The best way to describe what a ward is, is to look at an old back door lock that sits on the door and where the key would have to go through the door to fit in the lock. these locks also used to have plastic or Bakelite type round handles. The part of the key that fits into a lock is called the bit.
The top of the bit is normally a different shape that accommodates the levers in the lock, but old warded locks may have had only one, perhaps if you were lucky two levers at the most.
However, on the side of a the bit you may see indentations similar to the picture here. These are the wards, inside the lock case there would be built obstructions that these cut-outs on the key would have to pass.
Church locks normally would be large and have really detailed wards to the bit of the key. some indents may have been for decoration, but most would have been wards. There are other wards also, called bullet wards and these are to the side of the key.
The down-side with a warded lock is if you cut out the sides of the bit on the key, you can in effect by pass all the wards in the lock. Providing the bit is the right height, the right width you can in effect bypass the security of the wards and circumvent the lock.
Hence the expression of a ‘Skeleton Key’
This is why these locks are now considered really poor security and should not in reality be used as a primary security solution to locking a door.
A token gesture for keeping a door secure is as much as one should expect for this type of lock.
So going back to the key, by cutting the sides out and by passing the wards, this is where the term Skeleton Key comes into play, A slimed down version of the keys that would fit most locks in the manufactures model and range of old warded locks.
Today this type of key may now also be called a master key, this is where one particular key would fit a range of locks that may also have their own keys as well.

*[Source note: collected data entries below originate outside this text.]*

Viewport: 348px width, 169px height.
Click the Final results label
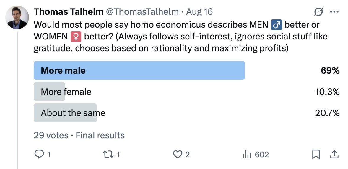pyautogui.click(x=100, y=135)
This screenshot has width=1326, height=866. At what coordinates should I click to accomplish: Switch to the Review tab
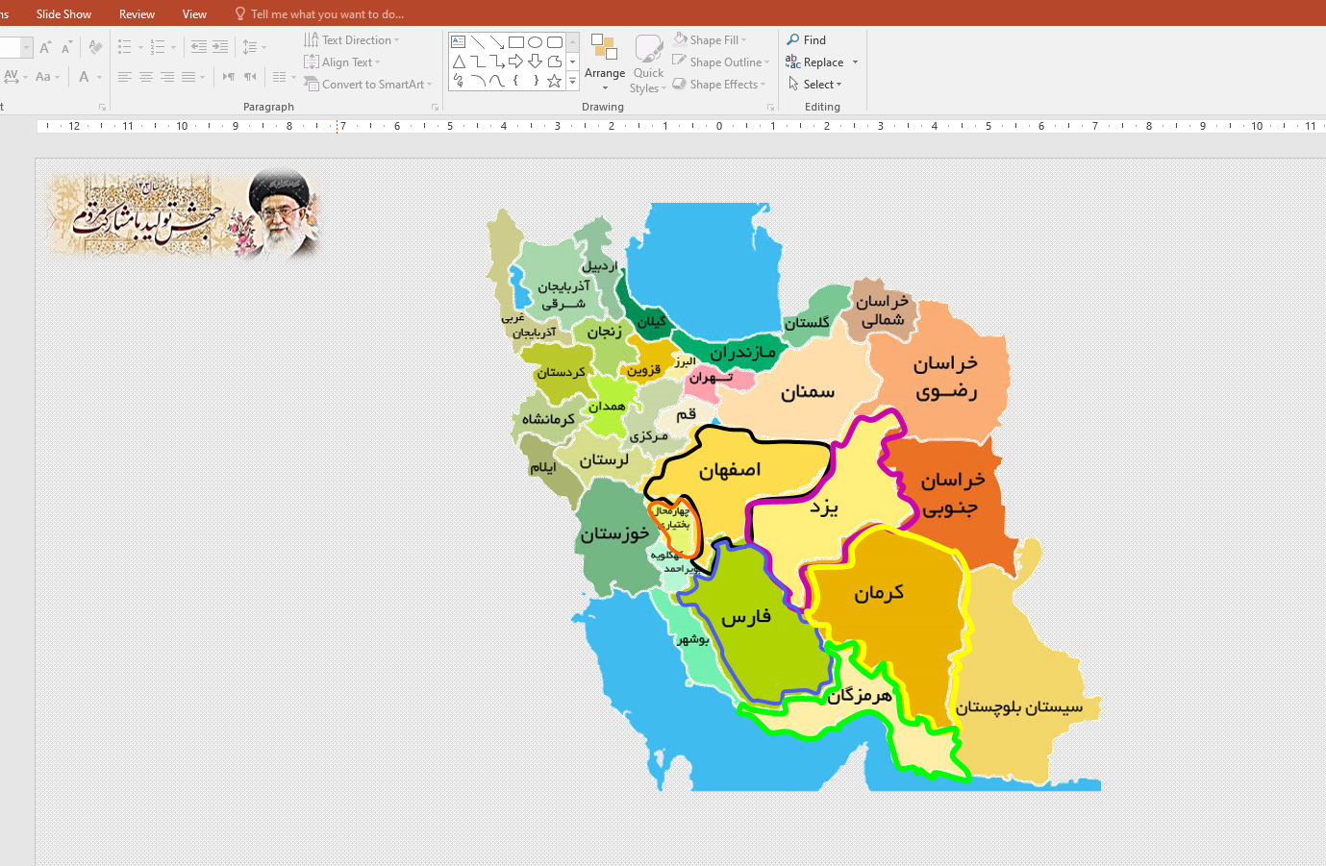pyautogui.click(x=137, y=14)
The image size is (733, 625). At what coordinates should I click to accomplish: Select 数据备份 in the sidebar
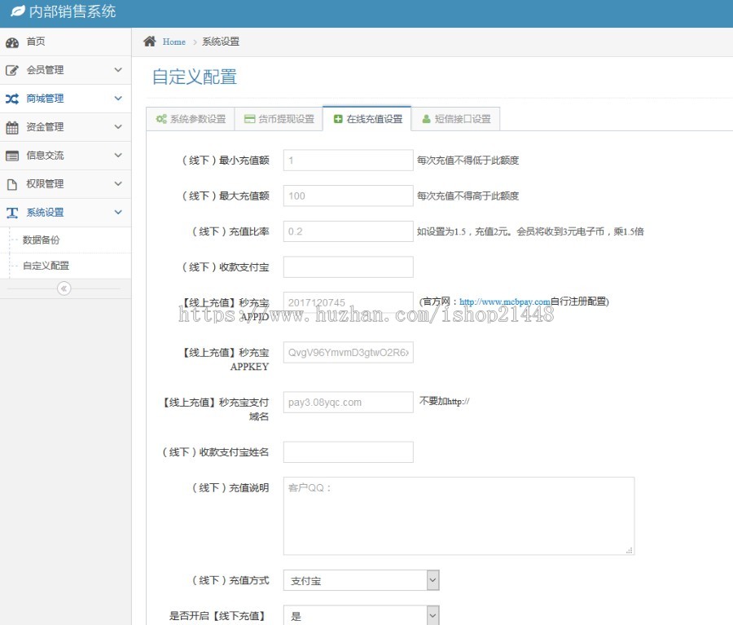tap(41, 240)
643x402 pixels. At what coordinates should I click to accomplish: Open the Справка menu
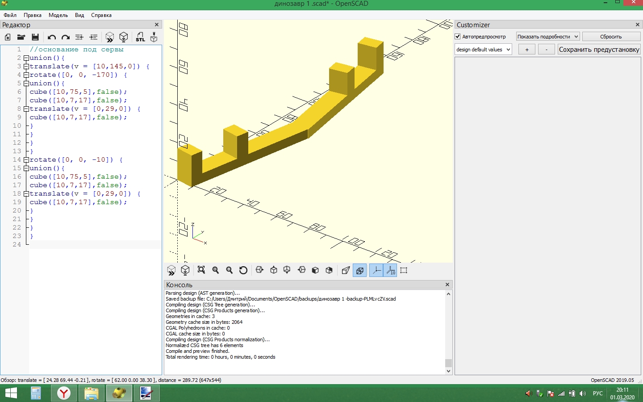tap(101, 15)
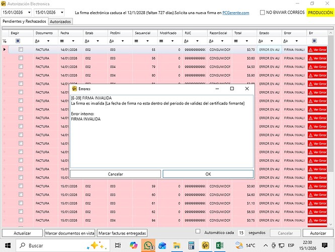Launch Excel from the taskbar
Image resolution: width=335 pixels, height=252 pixels.
219,245
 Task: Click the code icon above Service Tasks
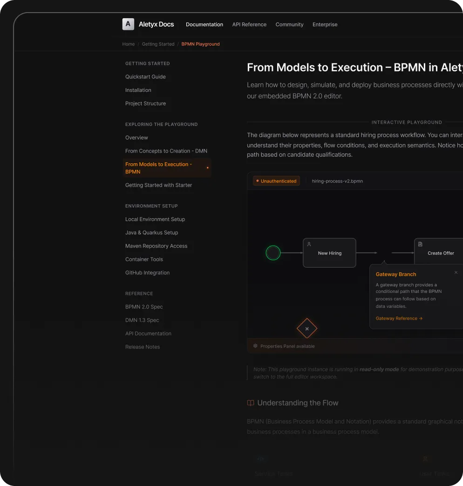pyautogui.click(x=260, y=458)

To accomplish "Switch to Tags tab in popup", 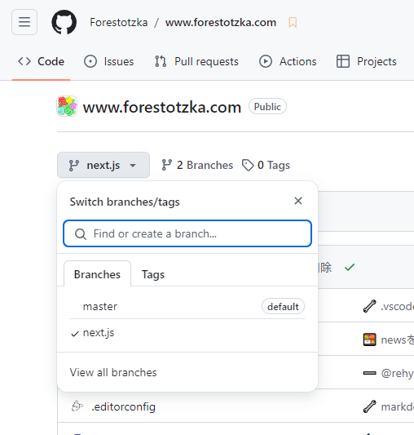I will pos(153,274).
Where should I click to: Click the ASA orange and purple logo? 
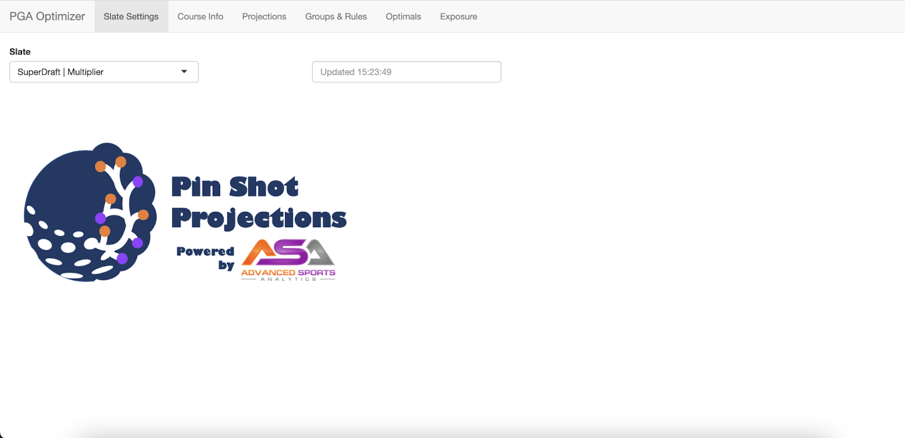(x=288, y=253)
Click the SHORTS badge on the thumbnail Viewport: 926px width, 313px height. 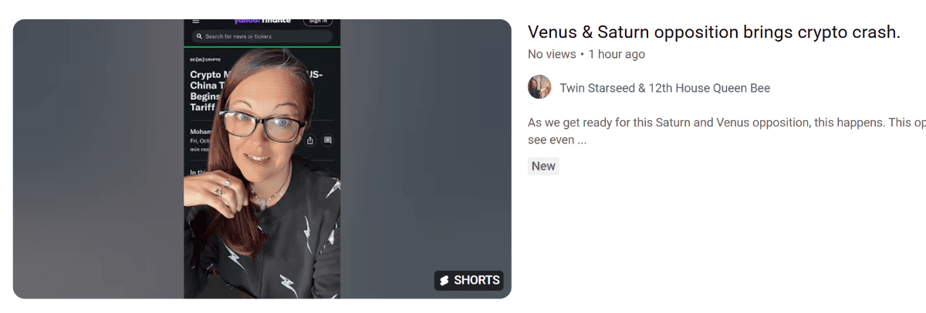(x=468, y=281)
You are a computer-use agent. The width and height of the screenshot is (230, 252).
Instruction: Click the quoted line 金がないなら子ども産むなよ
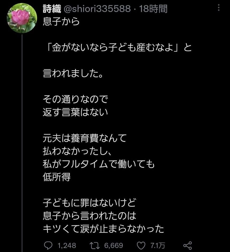coord(114,48)
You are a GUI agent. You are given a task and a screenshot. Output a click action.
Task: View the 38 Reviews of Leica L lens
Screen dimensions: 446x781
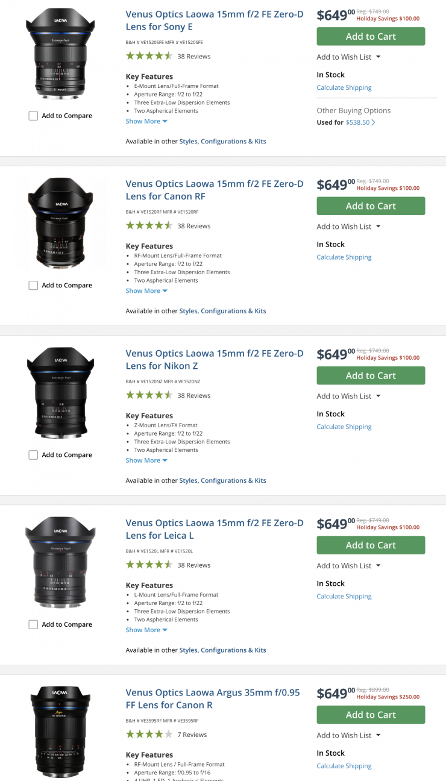click(193, 565)
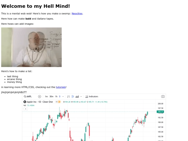Select the D daily timeframe

coord(60,96)
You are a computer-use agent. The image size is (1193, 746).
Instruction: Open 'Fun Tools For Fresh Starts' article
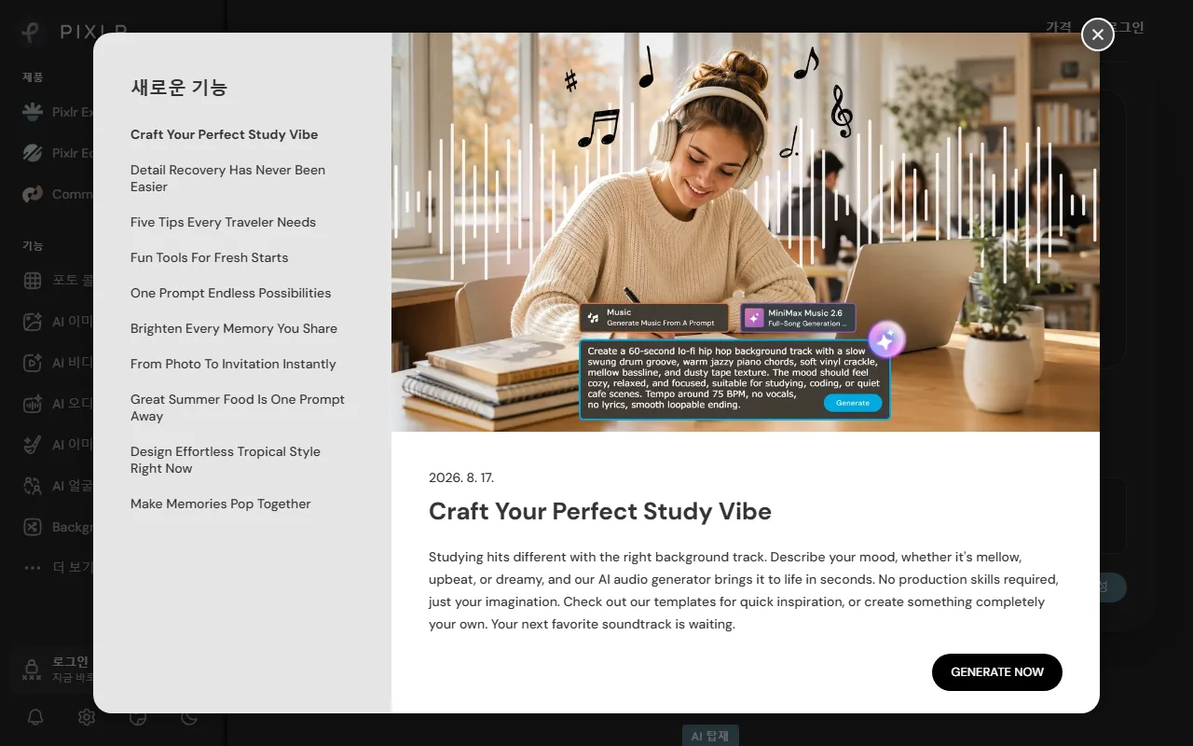click(209, 257)
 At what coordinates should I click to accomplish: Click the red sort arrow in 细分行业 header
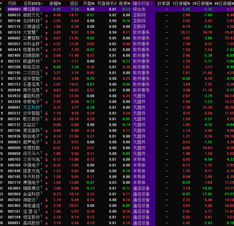tap(152, 3)
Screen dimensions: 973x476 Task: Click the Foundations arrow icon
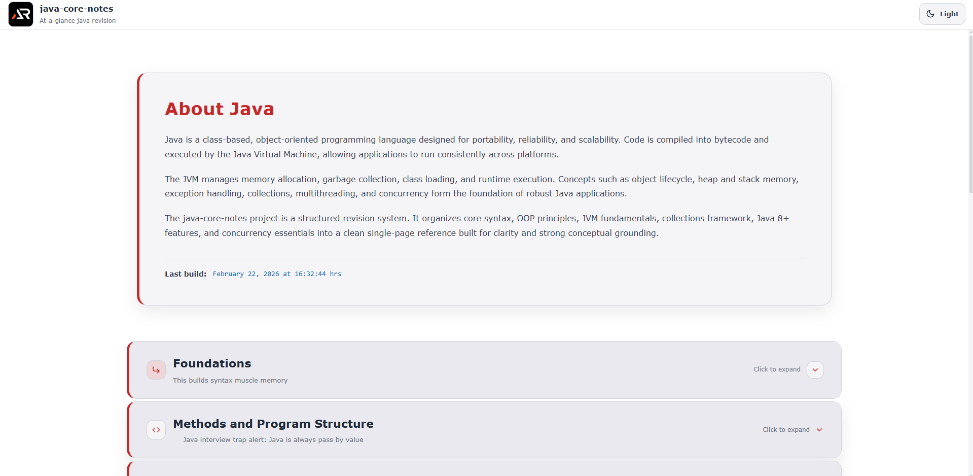(156, 370)
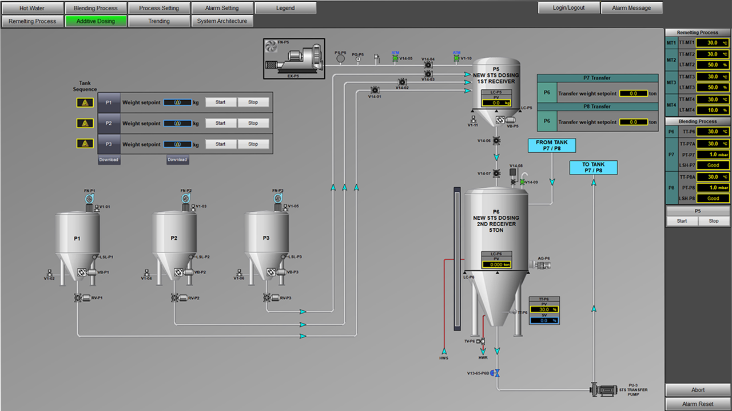
Task: Select vibrator VB-P3 on tank P3
Action: [x=271, y=272]
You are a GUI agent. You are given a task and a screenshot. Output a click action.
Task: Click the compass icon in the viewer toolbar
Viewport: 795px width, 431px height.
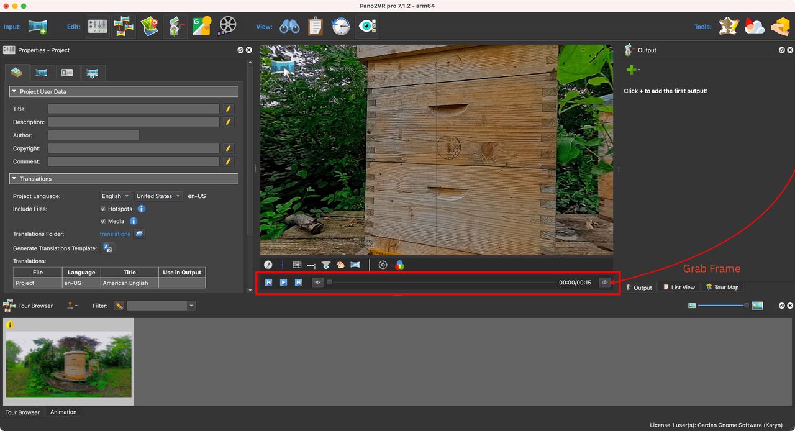(x=268, y=265)
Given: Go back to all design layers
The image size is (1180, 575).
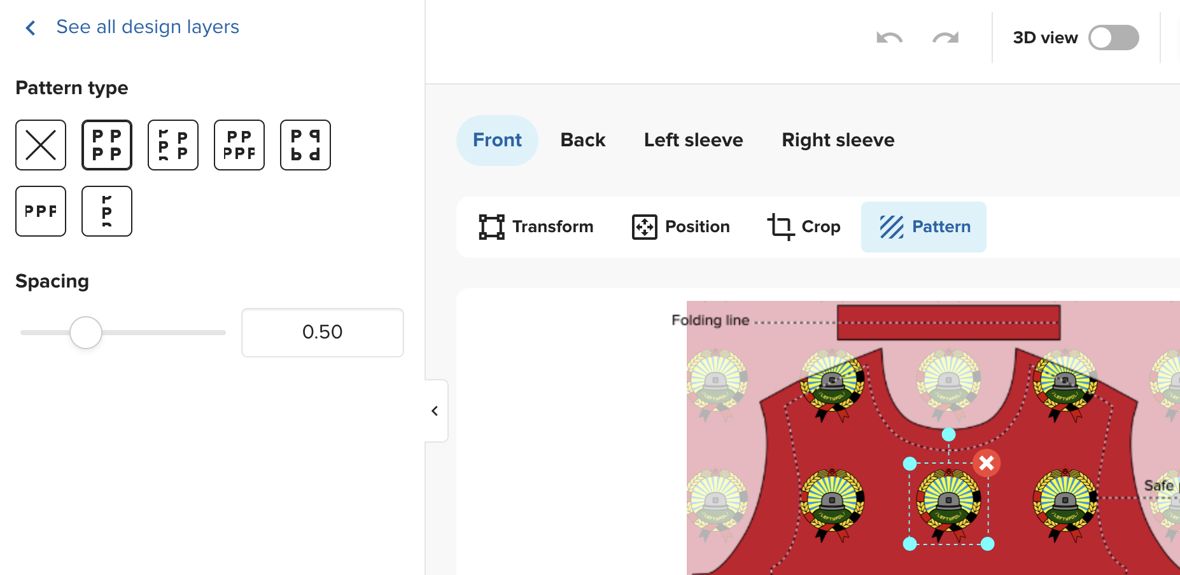Looking at the screenshot, I should (x=147, y=27).
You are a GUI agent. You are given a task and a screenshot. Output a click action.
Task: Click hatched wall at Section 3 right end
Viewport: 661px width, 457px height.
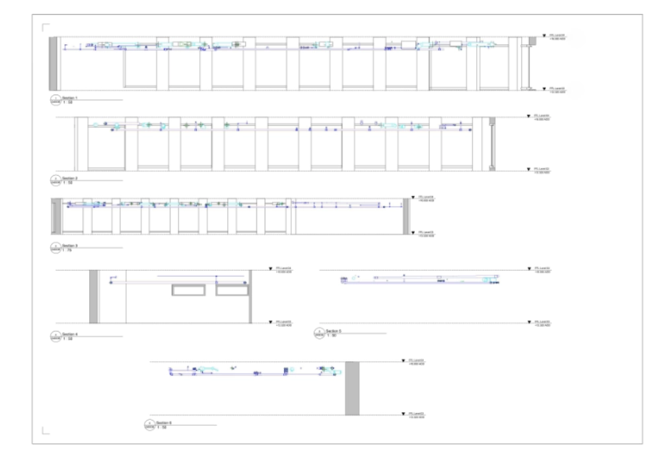tap(406, 215)
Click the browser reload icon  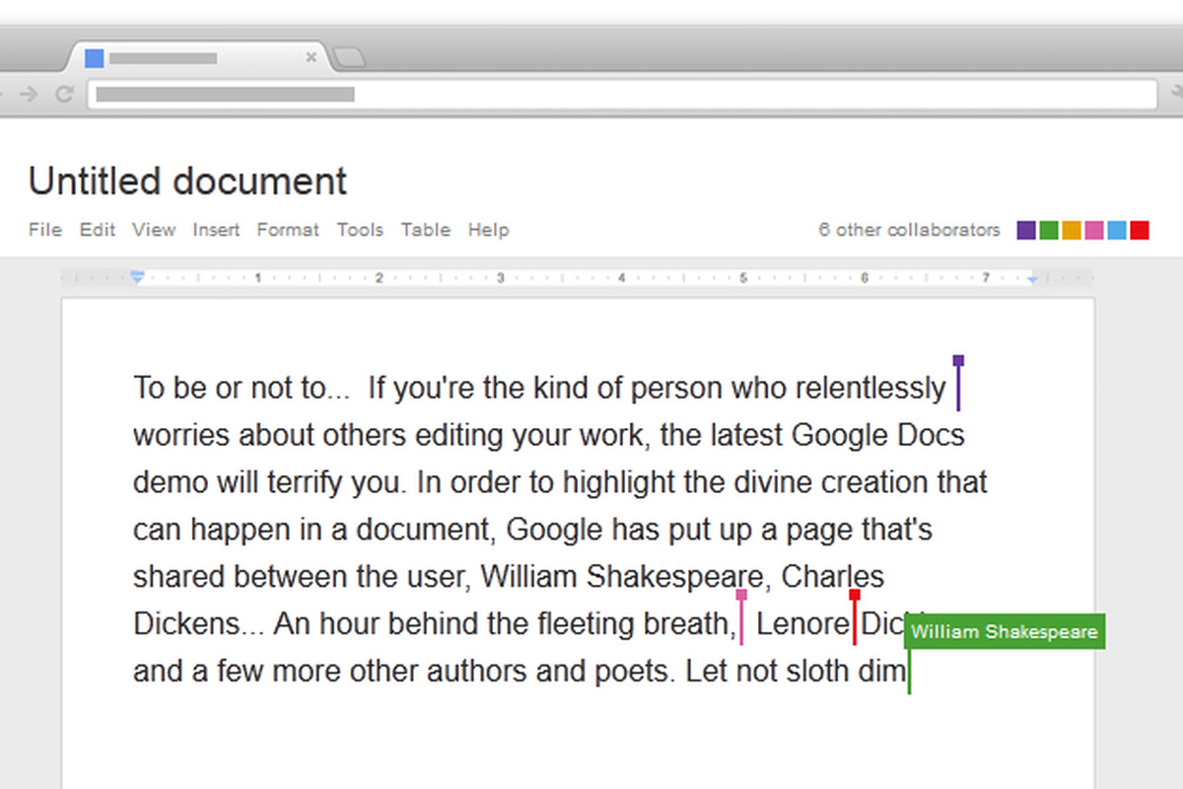point(64,95)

We sometimes get folk coming into the showroom with some old locks and even new ones asking if we hold a skeleton key for these locks, sadly we have to say no and most locks these days are a lot more secure and there would never have been a skeleton key made for them. also the security is so high that you cant really make a master key that would fit a range of locks.
Techniques and designs these days necessitates that skeleton keys are really a thing of the past, however, perhaps, depending on how you look at it, Bump Keys, may be considered a Skeleton Key to a fashion.